This directory contains everything that allows us to create a Docker image with the following pieces of software:
- PostgreSQL
- Some PostgreSQL extensions, most notably PostGIS
- TimescaleDB, multiple versions
- pgBackRest
- scripts to make it all work in a Kubernetes Context
Currently, our base image is Ubuntu, as we require glibc 2.33+.
It's currently pushing the resulting images to: https://hub.docker.com/r/timescale/timescaledb-ha
To build an image, run the following make target:
make
As building the whole image takes considerably amounts of time, the default will only install 1 timescaledb version:
The head of the master
branch of the github.com/timescale/timescaledb.
For more robust build runs do:
make build
Or, if you only want to exclude Timescale License code you can use the following command:
make build-oss
For more information about licensing, please read our blog post about the subject.
By default, the Docker image contains many extensions, including TimescaleDB and PostGIS. You can override which version of the extensions are built by setting environment variables, some examples:
# Build without any PostGIS
POSTGIS_VERSIONS="" make build
For further environment variables that can be set, we point you to the Makefile itself.
For updating changes in versions for timescaledb, promscale, pgvectorscale, or toolkit, update build_scripts/versions.yaml
For every pushed commit to this repository, a Docker Image will be built. Once your commit is pushed, a Docker Image will
be built, and if successful, will be pushed. The tag of this Docker Image will be cicd-<first 7 chars of commit sha>-amd64
,
for example, for commit baddcafe...
, the tag will look like:
timescale/timescaledb-ha:cicd-baddcaf-amd64
Assuming your current working directory is on the same commit as the one you pushed
echo "timescale/timescaledb-ha:cicd-$(git rev-parse HEAD | cut -c 1-7)"
- Actions
- Click on the Build branch Workflow for your commit/branch
- Look at the
Build and push branch summary
for the tag
Checking docker.io/timescale/timescaledb-ha:cicd-8578fce-amd64
amd64: the base image was built 93 seconds ago
...
In the above example, your Docker tag is cicd-8578fce-amd64
and your full image url is:
docker.io/timescale/timescaledb-ha:cicd-8578fce-amd64
docker run --rm -ti -e POSTGRES_PASSWORD=smoketest docker.io/timescale/timescaledb-ha:cicd-baddcaf-amd64
Between releases, we keep track of notable changes in CHANGELOG.md.

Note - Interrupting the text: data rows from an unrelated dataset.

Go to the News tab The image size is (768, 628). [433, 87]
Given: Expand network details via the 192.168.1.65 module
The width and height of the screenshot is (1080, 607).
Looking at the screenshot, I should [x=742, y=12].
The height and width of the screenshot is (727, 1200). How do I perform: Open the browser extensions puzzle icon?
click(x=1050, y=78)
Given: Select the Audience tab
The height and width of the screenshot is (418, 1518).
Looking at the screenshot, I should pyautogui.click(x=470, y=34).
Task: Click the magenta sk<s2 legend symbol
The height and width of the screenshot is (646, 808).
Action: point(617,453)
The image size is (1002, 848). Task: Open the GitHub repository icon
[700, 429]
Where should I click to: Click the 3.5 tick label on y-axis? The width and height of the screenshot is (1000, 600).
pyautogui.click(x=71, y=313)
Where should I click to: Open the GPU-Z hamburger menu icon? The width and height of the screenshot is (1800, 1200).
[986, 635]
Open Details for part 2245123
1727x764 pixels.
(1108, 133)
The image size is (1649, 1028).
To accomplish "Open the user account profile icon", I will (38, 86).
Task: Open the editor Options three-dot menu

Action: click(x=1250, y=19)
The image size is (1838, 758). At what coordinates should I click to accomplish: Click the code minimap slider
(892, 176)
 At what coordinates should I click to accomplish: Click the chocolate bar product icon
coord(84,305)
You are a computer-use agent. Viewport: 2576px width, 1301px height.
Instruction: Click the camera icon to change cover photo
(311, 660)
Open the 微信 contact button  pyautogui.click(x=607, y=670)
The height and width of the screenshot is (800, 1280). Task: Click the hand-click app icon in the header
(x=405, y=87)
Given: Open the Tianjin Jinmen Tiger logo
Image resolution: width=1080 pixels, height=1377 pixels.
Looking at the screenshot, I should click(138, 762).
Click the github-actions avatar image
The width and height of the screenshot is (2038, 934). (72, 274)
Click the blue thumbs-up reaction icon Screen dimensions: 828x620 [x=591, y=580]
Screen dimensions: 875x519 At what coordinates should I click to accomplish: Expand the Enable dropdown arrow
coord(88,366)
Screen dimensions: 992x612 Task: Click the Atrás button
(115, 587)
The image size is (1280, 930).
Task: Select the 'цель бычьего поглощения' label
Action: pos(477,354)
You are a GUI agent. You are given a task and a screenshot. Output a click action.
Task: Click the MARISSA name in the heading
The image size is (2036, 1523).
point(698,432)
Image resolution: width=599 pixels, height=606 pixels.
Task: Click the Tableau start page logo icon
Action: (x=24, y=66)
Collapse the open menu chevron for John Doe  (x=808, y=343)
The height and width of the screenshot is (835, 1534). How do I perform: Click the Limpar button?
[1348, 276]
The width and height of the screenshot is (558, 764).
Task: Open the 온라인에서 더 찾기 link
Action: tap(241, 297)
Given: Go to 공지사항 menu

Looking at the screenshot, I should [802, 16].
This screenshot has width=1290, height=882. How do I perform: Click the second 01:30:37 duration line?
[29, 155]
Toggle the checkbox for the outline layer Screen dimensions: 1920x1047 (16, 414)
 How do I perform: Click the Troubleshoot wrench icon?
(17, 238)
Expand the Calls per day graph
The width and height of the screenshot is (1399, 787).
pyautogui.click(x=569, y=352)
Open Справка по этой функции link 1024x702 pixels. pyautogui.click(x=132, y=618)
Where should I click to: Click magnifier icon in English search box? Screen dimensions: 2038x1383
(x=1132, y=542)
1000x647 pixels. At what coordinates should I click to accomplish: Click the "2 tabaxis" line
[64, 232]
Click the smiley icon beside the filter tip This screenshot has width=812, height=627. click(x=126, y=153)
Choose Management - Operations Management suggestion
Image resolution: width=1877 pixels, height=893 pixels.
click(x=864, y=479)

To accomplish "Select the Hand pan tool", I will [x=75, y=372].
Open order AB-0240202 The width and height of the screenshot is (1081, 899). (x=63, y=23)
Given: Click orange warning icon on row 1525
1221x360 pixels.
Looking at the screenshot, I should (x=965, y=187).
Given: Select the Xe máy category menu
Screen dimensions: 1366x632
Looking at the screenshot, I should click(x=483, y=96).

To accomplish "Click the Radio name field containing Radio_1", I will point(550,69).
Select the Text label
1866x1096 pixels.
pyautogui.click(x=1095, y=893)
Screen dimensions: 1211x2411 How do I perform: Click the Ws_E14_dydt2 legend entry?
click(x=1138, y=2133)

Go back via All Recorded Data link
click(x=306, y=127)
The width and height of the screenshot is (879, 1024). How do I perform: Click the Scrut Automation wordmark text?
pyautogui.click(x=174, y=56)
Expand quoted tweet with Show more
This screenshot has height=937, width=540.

When we want to make a release we should update CHANGELOG.md to contain the release notes for the planned release in a section for the proposed release number. This update is the commit that will be tagged with as the actual release which ensures that each release contains a copy of it's own release notes.
We should also copy the release notes to the Github releases page, but CHANGELOG.md is the primary place to keep the release notes.
The release commit should be tagged with a signed tag:
git tag -s vx.x.x
git push --tags
If you use the release notes in the tag commit message and it will automatically appear in the Github release. On the Github releases
page click Draft a new release
and then type your tag in the drop down contain @master
. The release will automatically be created
using the tag commit text.
They will be written under quite a few aliases, for example, for PostgreSQL 15.2 and Timescale 2.10.3, the following images will be built and pushed/overwritten:
- timescale/timescaledb-ha:pg15
- timescale/timescaledb-ha:pg15-all
- timescale/timescaledb-ha:pg15-ts2.10
- timescale/timescaledb-ha:pg15-ts2.10-all
- timescale/timescaledb-ha:pg15.2-ts2.10.3
- timescale/timescaledb-ha:pg15.2-ts2.10.3-all
For OSS_ONLY
builds, the following tags will be published:
- timescale/timescaledb-ha:pg15-oss
- timescale/timescaledb-ha:pg15-all-oss
- timescale/timescaledb-ha:pg15-ts2.10-oss
- timescale/timescaledb-ha:pg15-ts2.10-all-oss
- timescale/timescaledb-ha:pg15.2-ts2.10.3-oss
- timescale/timescaledb-ha:pg15.2-ts2.10.3-all-oss
The -all
portion of the tags specifies that the image contains pg15, as well as version 12, 13, and 14. Otherwise, only
the single version of PostgreSQL is included in the image.